(Goal):
Resume the piece on Fujisan Hongu Sengen Taisha below, picking up right after its final sentence.

(Source text):
Fujisan Hongu Sengen Taisha (often called simply ‘Sengen Taisha’) is a Japanese Shinto shrine in Fujinomiya City, Shizuoka Prefecture (in the Chubu Region). It is located at the southwestern foot of Mount Fuji, Japan’s highest mountain. Since long ago, people have revered the shrine as ichinomiya (一之宮), which roughly means “the first shrine people should visit,” or “the most influential shrine in the district.”
This shrine is a beautiful place with a lot of sakura trees (Japanese cherry trees), and is also popular as one of the best Mount Fuji viewing spots in Fujinomiya City. If you are thinking about exploring the southern side of Mount Fuji, I hope you will include this spot in your Japan tour itinerary.
Status of Sengen Taisha
Many famous generals and feudal lords throughout history prayed at this shrine and offered gifts. And in 1896, the Meiji government at that time gave the shrine the rank of kanpei taisha (官幣大社), a government supported shrine of the first rank.
Also, Sengen Taisha in Fujinomiya City is the head shrine of 1,300 sengen shrines throughout Japan. Generally speaking, ‘sengen shrines’ are the ones where Mount Fuji is the main object of worship (although there are a few exceptions). The kanji characters for sengen (浅間) can also be read as asama, which is the name of the ancient kami (Shinto deity) of volcanoes. And in the Middle Ages, Mt. Fuji was the most violent and feared volcano in the nation. That is why the people built sengen shrines all around Japan and tried to appease the raging deity of Mount Fuji by worshipping the mountain.
Mount Fuji Pilgrimage
In this way, Sengen Taisha has been closely connected with Mount Fuji since long ago. The shrine used to be called the ‘gateway to Mount Fuji’ because it was the place where people prayed and performed ablutions before ascending the mountain.
In the old days, climbing Mt. Fuji was a kind of a religious act, rather than one of leisure. These activities of the medieval climbers are well documented in a religious painting from the early 16th century called Fujisan Mandara. This painting is the nation’s Important Cultural Asset, and it is kept at this very shrine.
Shrine at the Summit
Sengen Taisha also has a branch shrine, Sengen Taisha Okumiya Shrine, at the summit of Mount Fuji. And surprisingly enough, the area above the eighth station (approximately the 3000 meter point) of the mountain is actually the part of Sengen Taisha’s precinct. Since olden times, people have considered the summit crater to be the place where kami actually reside.

(Supplied data):
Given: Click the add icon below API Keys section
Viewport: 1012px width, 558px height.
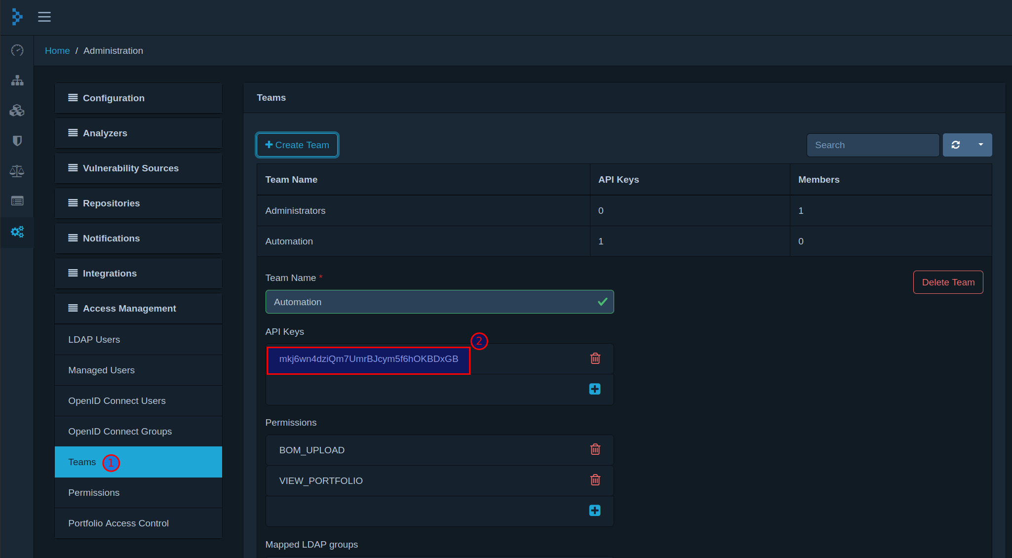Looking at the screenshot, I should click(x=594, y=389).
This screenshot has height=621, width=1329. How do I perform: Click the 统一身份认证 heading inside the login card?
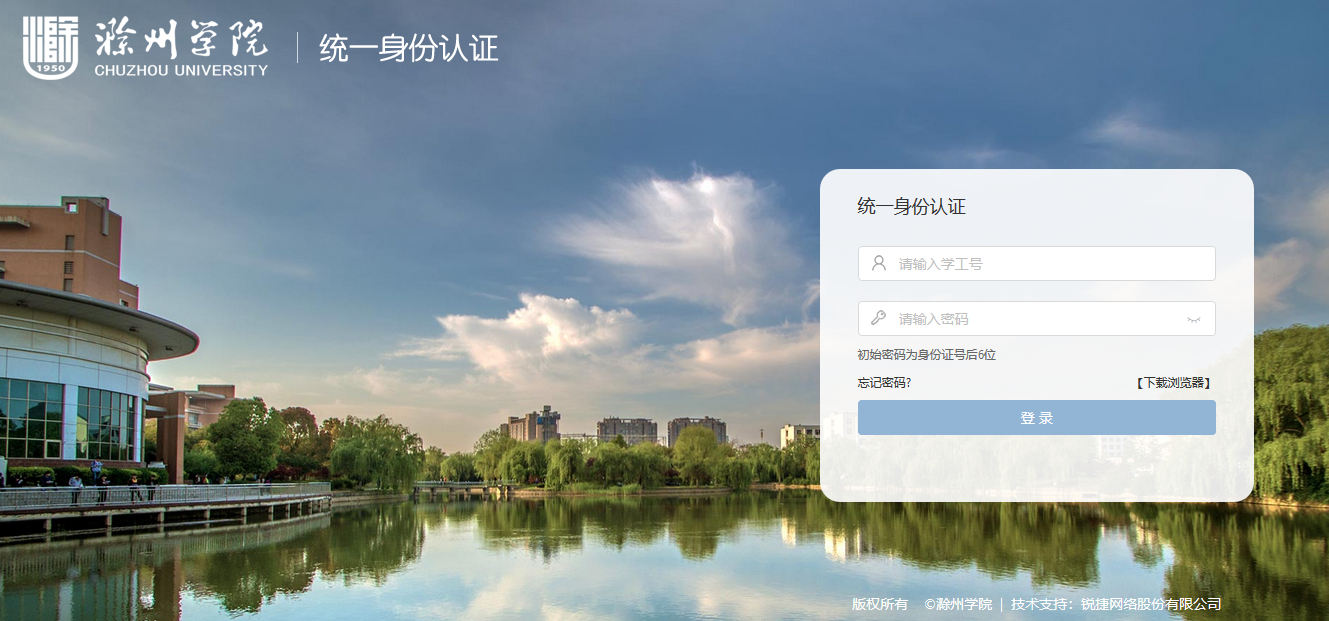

(Task response):
UNESCO World Heritage Site
Now you can see that the connection between Mt. Fuji and Sengen Taisha has been very strong. So, when Mount Fuji became a UNESCO World Heritage Site in June 2013, Sengen Taisha was also registered as one of the ‘component parts’ of the sacred mountain.
Konohana Sakuya Hime
The principal deity of Fujisan Hongu Sengen Taisha is a goddess Konohana-no-sakuya-hime-no-mikoto. Her name can roughly mean ‘cherry blossom princess’. And that is why the cherry has been a holy tree of the shrine. Now there are as many as 500 cherry trees in the precinct.
In former days, people considered Mount Fuji itself to be a temporary manifestation of the goddess Konohana. It was because the mountain had such an elegant figure, with long symmetrical sides. And Asama, the aforementioned kami, was regarded as identical to Konohana. So, it is thought that in a spiritual sense, Asama, Konohana, and Mount Fuji are basically the same thing.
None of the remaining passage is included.